_What this task involves_:
Could each record be restated word for word?

(Saved entries)

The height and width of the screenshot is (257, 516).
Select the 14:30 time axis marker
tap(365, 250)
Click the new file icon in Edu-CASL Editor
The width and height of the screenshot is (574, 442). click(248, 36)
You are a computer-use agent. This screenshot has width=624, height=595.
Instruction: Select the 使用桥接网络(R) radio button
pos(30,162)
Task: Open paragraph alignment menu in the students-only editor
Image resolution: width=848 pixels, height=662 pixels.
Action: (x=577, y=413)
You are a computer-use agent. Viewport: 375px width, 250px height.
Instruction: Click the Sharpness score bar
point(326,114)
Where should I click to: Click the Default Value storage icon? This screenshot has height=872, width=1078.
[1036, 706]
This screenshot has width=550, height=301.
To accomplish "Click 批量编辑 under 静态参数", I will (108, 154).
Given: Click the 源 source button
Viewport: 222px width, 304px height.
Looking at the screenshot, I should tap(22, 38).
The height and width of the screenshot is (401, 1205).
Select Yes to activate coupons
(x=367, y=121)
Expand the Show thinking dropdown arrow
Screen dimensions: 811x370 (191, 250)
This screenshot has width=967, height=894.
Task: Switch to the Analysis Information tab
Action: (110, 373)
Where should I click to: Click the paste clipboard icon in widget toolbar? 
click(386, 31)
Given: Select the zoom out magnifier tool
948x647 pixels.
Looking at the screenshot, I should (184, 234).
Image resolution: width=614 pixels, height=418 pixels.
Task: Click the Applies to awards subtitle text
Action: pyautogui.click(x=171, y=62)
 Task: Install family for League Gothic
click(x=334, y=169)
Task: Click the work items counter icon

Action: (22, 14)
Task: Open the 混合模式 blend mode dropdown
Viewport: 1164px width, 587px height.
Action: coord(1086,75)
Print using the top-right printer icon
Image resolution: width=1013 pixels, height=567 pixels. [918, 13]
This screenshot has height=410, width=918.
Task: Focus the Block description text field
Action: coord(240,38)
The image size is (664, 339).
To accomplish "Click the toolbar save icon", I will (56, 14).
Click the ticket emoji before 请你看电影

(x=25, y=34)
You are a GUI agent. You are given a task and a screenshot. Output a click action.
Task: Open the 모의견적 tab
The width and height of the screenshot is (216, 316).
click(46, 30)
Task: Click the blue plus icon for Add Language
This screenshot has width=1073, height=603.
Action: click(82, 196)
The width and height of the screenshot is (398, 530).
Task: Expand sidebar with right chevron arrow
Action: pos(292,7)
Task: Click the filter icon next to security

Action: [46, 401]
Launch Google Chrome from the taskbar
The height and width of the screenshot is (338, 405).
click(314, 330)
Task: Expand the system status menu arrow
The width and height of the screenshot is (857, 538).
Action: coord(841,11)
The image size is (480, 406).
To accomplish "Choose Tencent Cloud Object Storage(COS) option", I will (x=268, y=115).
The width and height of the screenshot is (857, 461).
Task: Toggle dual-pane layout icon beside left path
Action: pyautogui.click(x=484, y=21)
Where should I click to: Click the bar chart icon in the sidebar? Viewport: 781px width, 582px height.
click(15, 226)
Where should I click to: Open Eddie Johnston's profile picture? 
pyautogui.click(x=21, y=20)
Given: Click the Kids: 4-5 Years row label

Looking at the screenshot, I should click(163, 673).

_Expected answer_:
The height and width of the screenshot is (257, 516).
Select the 14:30 time axis marker
tap(365, 250)
Click the new file icon in Edu-CASL Editor
The width and height of the screenshot is (574, 442). click(248, 36)
You are a computer-use agent. This screenshot has width=624, height=595.
Instruction: Select the 使用桥接网络(R) radio button
pos(30,162)
Task: Open paragraph alignment menu in the students-only editor
Image resolution: width=848 pixels, height=662 pixels.
Action: (x=577, y=413)
You are a computer-use agent. Viewport: 375px width, 250px height.
Instruction: Click the Sharpness score bar
point(326,114)
Where should I click to: Click the Default Value storage icon? This screenshot has height=872, width=1078.
[1036, 706]
This screenshot has width=550, height=301.
To accomplish "Click 批量编辑 under 静态参数", I will (108, 154).
Given: Click the 源 source button
Viewport: 222px width, 304px height.
Looking at the screenshot, I should tap(22, 38).
The height and width of the screenshot is (401, 1205).
Select Yes to activate coupons
(x=367, y=121)
Expand the Show thinking dropdown arrow
Screen dimensions: 811x370 (191, 250)
This screenshot has width=967, height=894.
Task: Switch to the Analysis Information tab
Action: (110, 373)
Where should I click to: Click the paste clipboard icon in widget toolbar? 
click(386, 31)
Given: Select the zoom out magnifier tool
948x647 pixels.
Looking at the screenshot, I should (184, 234).
Image resolution: width=614 pixels, height=418 pixels.
Task: Click the Applies to awards subtitle text
Action: pyautogui.click(x=171, y=62)
 Task: Install family for League Gothic
click(x=334, y=169)
Task: Click the work items counter icon

Action: (22, 14)
Task: Open the 混合模式 blend mode dropdown
Viewport: 1164px width, 587px height.
Action: coord(1086,75)
Print using the top-right printer icon
Image resolution: width=1013 pixels, height=567 pixels. [918, 13]
This screenshot has height=410, width=918.
Task: Focus the Block description text field
Action: coord(240,38)
The image size is (664, 339).
To accomplish "Click the toolbar save icon", I will (56, 14).
Click the ticket emoji before 请你看电影

(x=25, y=34)
You are a GUI agent. You are given a task and a screenshot. Output a click action.
Task: Open the 모의견적 tab
The width and height of the screenshot is (216, 316).
click(46, 30)
Task: Click the blue plus icon for Add Language
This screenshot has width=1073, height=603.
Action: click(82, 196)
The width and height of the screenshot is (398, 530).
Task: Expand sidebar with right chevron arrow
Action: pos(292,7)
Task: Click the filter icon next to security

Action: [46, 401]
Launch Google Chrome from the taskbar
The height and width of the screenshot is (338, 405).
click(314, 330)
Task: Expand the system status menu arrow
The width and height of the screenshot is (857, 538).
Action: coord(841,11)
The image size is (480, 406).
To accomplish "Choose Tencent Cloud Object Storage(COS) option", I will (x=268, y=115).
The width and height of the screenshot is (857, 461).
Task: Toggle dual-pane layout icon beside left path
Action: pyautogui.click(x=484, y=21)
Where should I click to: Click the bar chart icon in the sidebar? Viewport: 781px width, 582px height.
click(15, 226)
Where should I click to: Open Eddie Johnston's profile picture? 
pyautogui.click(x=21, y=20)
Given: Click the Kids: 4-5 Years row label

Looking at the screenshot, I should click(163, 673).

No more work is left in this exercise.